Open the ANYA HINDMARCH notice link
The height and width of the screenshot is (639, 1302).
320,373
* * *
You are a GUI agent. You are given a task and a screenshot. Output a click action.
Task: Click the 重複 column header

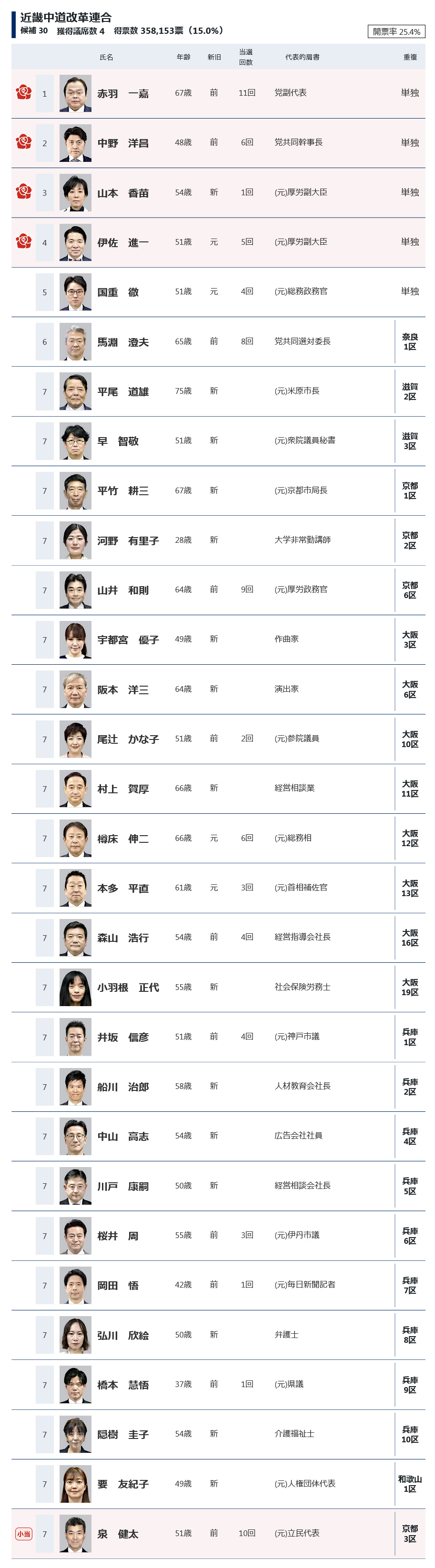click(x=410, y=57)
...
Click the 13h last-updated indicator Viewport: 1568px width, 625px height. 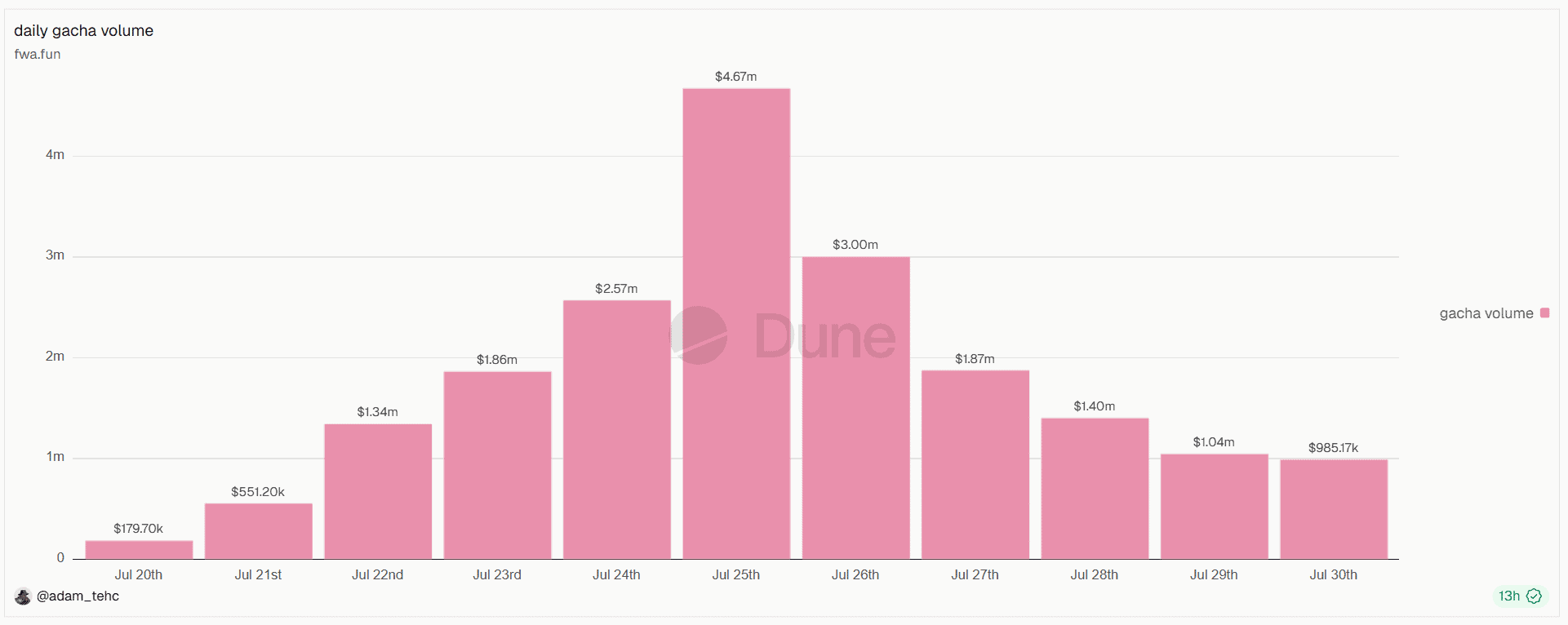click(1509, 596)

→ **WHAT THE EXERCISE ASKS**: Please render the material between the lines holding "You are a GUI" and "click(x=410, y=57)", inclusive, as a JSON list of strings with one string per line. Skip blank lines and leave the pictures out.

→ **OUTPUT OF THE EXERCISE**:
[
  "You are a GUI agent. You are given a task and a screenshot. Output a click action.",
  "Task: Click the 重複 column header",
  "click(x=410, y=57)"
]